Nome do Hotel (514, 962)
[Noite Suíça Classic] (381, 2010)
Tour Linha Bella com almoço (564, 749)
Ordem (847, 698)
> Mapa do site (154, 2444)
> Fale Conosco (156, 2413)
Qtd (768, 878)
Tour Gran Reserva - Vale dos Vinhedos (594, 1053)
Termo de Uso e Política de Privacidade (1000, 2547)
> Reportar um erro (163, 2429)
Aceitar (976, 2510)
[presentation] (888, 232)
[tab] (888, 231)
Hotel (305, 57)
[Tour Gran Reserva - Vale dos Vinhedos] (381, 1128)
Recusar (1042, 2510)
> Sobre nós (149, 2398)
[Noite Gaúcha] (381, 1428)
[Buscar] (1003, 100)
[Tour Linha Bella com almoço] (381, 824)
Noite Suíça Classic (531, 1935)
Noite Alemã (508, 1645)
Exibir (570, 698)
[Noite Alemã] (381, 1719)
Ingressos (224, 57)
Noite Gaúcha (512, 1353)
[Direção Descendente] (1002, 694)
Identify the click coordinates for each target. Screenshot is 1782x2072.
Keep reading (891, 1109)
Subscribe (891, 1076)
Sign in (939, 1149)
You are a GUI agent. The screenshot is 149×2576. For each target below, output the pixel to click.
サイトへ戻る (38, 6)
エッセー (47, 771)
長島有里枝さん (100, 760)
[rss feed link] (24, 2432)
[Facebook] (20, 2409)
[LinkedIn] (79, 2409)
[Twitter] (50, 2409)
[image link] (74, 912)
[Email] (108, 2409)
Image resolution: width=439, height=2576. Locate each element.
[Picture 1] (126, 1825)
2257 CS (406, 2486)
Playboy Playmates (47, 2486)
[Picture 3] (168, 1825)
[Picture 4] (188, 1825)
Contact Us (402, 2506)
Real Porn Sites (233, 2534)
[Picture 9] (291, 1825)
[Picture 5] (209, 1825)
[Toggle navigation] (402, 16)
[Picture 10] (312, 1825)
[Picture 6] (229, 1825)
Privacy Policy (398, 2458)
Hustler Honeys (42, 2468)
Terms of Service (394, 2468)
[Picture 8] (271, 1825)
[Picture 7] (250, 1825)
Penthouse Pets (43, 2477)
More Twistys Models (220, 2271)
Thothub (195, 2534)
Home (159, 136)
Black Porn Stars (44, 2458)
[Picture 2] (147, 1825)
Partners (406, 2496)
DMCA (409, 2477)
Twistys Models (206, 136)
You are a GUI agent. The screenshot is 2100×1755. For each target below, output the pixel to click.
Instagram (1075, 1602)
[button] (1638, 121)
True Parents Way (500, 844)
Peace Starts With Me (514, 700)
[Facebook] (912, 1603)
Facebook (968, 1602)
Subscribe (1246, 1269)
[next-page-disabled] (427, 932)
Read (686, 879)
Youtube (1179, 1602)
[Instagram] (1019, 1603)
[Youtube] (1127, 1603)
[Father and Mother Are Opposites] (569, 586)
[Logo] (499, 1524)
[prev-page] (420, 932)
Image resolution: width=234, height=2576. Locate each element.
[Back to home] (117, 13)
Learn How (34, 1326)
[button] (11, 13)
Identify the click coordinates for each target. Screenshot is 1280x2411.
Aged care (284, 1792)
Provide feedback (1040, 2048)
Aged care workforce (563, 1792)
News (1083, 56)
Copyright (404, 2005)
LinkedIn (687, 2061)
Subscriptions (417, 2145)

**********

--- WHAT YOU SHOULD DO ---
The listing above should be printed again in full, unchanged.

--- RESULT OF THIS EXERCISE ---
Nome do Hotel (514, 962)
[Noite Suíça Classic] (381, 2010)
Tour Linha Bella com almoço (564, 749)
Ordem (847, 698)
> Mapa do site (154, 2444)
> Fale Conosco (156, 2413)
Qtd (768, 878)
Tour Gran Reserva - Vale dos Vinhedos (594, 1053)
Termo de Uso e Política de Privacidade (1000, 2547)
> Reportar um erro (163, 2429)
Aceitar (976, 2510)
[presentation] (888, 232)
[tab] (888, 231)
Hotel (305, 57)
[Tour Gran Reserva - Vale dos Vinhedos] (381, 1128)
Recusar (1042, 2510)
> Sobre nós (149, 2398)
[Noite Gaúcha] (381, 1428)
[Buscar] (1003, 100)
[Tour Linha Bella com almoço] (381, 824)
Noite Suíça Classic (531, 1935)
Noite Alemã (508, 1645)
Exibir (570, 698)
[Noite Alemã] (381, 1719)
Ingressos (224, 57)
Noite Gaúcha (512, 1353)
[Direção Descendente] (1002, 694)
Identify the click coordinates for each target. Screenshot is 1782x2072.
Keep reading (891, 1109)
Subscribe (891, 1076)
Sign in (939, 1149)
You are a GUI agent. The screenshot is 149×2576. For each target below, output the pixel to click.
サイトへ戻る (38, 6)
エッセー (47, 771)
長島有里枝さん (100, 760)
[rss feed link] (24, 2432)
[Facebook] (20, 2409)
[LinkedIn] (79, 2409)
[Twitter] (50, 2409)
[image link] (74, 912)
[Email] (108, 2409)
Image resolution: width=439, height=2576. Locate each element.
[Picture 1] (126, 1825)
2257 CS (406, 2486)
Playboy Playmates (47, 2486)
[Picture 3] (168, 1825)
[Picture 4] (188, 1825)
Contact Us (402, 2506)
Real Porn Sites (233, 2534)
[Picture 9] (291, 1825)
[Picture 5] (209, 1825)
[Toggle navigation] (402, 16)
[Picture 10] (312, 1825)
[Picture 6] (229, 1825)
Privacy Policy (398, 2458)
Hustler Honeys (42, 2468)
Terms of Service (394, 2468)
[Picture 8] (271, 1825)
[Picture 7] (250, 1825)
Penthouse Pets (43, 2477)
More Twistys Models (220, 2271)
Thothub (195, 2534)
Home (159, 136)
Black Porn Stars (44, 2458)
[Picture 2] (147, 1825)
Partners (406, 2496)
DMCA (409, 2477)
Twistys Models (206, 136)
You are a GUI agent. The screenshot is 2100×1755. For each target below, output the pixel to click.
Instagram (1075, 1602)
[button] (1638, 121)
True Parents Way (500, 844)
Peace Starts With Me (514, 700)
[Facebook] (912, 1603)
Facebook (968, 1602)
Subscribe (1246, 1269)
[next-page-disabled] (427, 932)
Read (686, 879)
Youtube (1179, 1602)
[Instagram] (1019, 1603)
[Youtube] (1127, 1603)
[Father and Mother Are Opposites] (569, 586)
[Logo] (499, 1524)
[prev-page] (420, 932)
Image resolution: width=234, height=2576. Locate each element.
[Back to home] (117, 13)
Learn How (34, 1326)
[button] (11, 13)
Identify the click coordinates for each target. Screenshot is 1280x2411.
Aged care (284, 1792)
Provide feedback (1040, 2048)
Aged care workforce (563, 1792)
News (1083, 56)
Copyright (404, 2005)
LinkedIn (687, 2061)
Subscriptions (417, 2145)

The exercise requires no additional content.